A language change in the personal property tax law ensures that homeowners with solar devices are protected from taxation under the version of the bill passed by the Senate on Monday, according to Audra Riding, an aide to Montigny. However, private solar farms are not protected from taxation unless they enter into a payment in lieu of taxation agreement with the local community.
The measure was filed by Montigny, chairman of the Senate Rules Committee.
Dartmouth officials said they are pleased with the Senate bill, an issue that Riding described as a potential concern to “a dozen or so communities” elsewhere in the state.
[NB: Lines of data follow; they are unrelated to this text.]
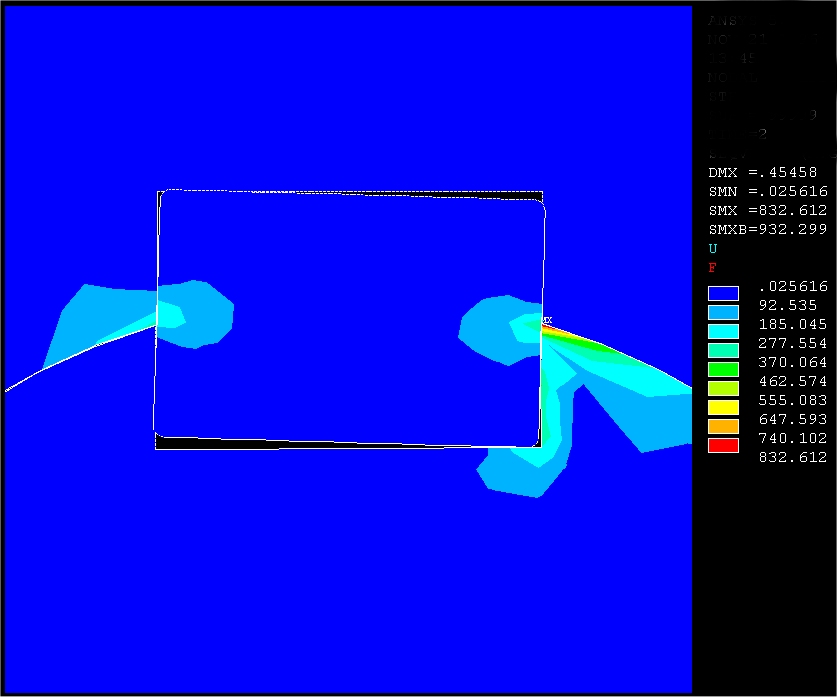
Task: Click the dark blue legend color swatch
Action: click(x=723, y=293)
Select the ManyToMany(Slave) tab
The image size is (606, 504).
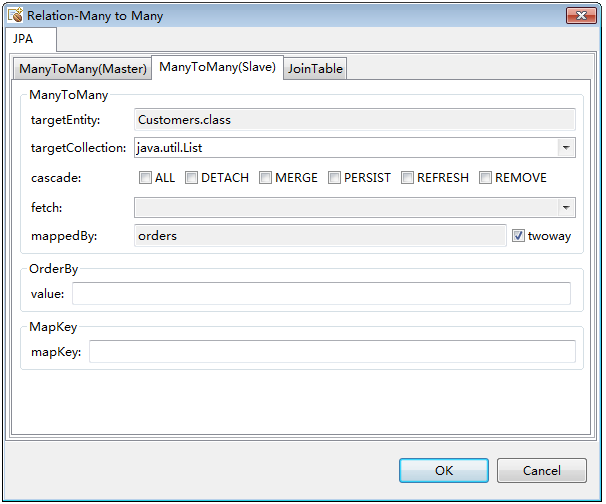217,67
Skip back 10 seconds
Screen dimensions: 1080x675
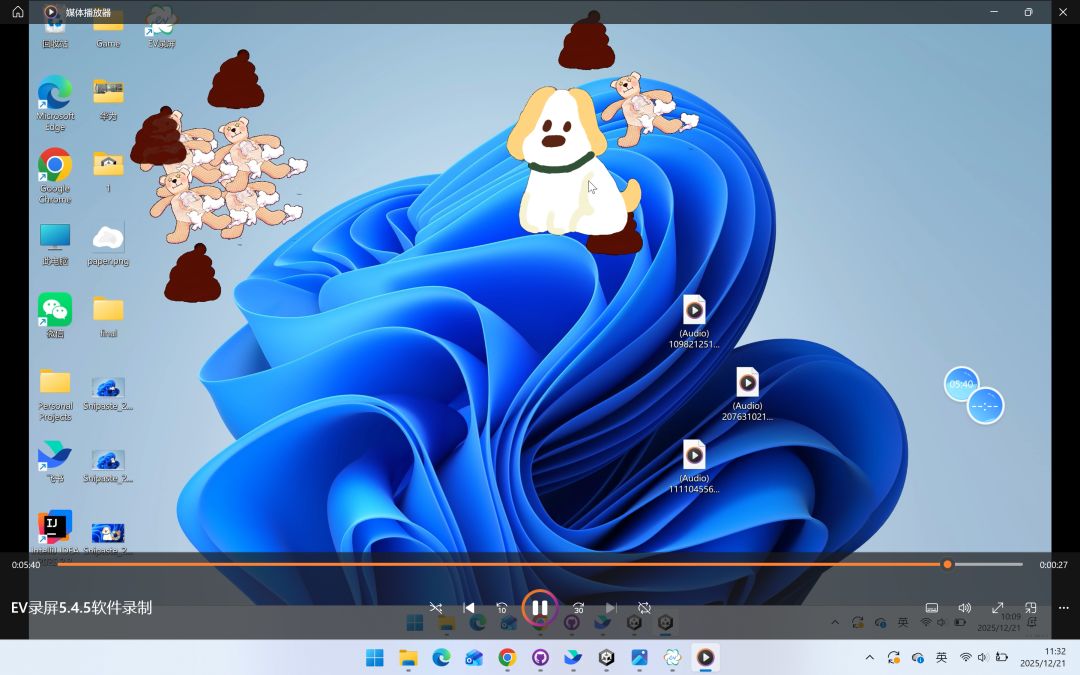tap(502, 607)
Gregory W. Barnes, treasurer and director of budget and finance in Dartmouth, and now serving as the interim co-town administrator, said he and Richard Gonsalves, the town’s director of assessing, worked with Montigny for about 10 months on the issue.
In Dartmouth, the town doesn’t use payments in lieu of taxation agreements and instead taxes these private commercial solar farms under the personal property law, they said. Dartmouth currently has eight commercial solar farms and another one “in the queue,” according to Barnes.
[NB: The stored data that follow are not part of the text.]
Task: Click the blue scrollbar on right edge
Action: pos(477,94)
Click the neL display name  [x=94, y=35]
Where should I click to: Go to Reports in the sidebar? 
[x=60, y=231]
“We hope the House and the governor follow through with something similar” to the Senate version of the bill, Barnes said.
“We’re hopeful that the House will take it up,” Riding said.
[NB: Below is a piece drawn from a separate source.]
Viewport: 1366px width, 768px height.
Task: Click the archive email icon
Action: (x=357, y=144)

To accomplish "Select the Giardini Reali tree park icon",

A language change was needed by the Legislature after the state Appellate Tax Board ruled in October 2016 that a Swansea property selling 98 percent of the solar power it generated to local commercial institutions was exempt from taxation, Riding said. “That’s not what this exemption was ever meant for,” she said.
In Dartmouth, the ruling potentially jeopardized $600,000 in personal property tax revenue from private solar farms, she said. Over the years, town officials estimate that solar farms have brought in millions in revenue for the town, she said.
However, by this year’s Feb. 1 deadline for filing for abatements, no one had filed one in Dartmouth, according to Barnes.
“If the town lost its revenue, they would have to make it up someplace else,” Riding said.
The language change ensures that solar and wind farms producing up to 125 percent of a property’s annual energy needs are exempt from the personal property tax law, Riding said. “Most homeowners are below 100 percent,” she said.
This protects homeowners from taxation, even allowing them to generate above the energy need, while eliminating any ambiguity that solar farms “whose sole purpose is to generate profit” will be subject to the personal property tax law, she said.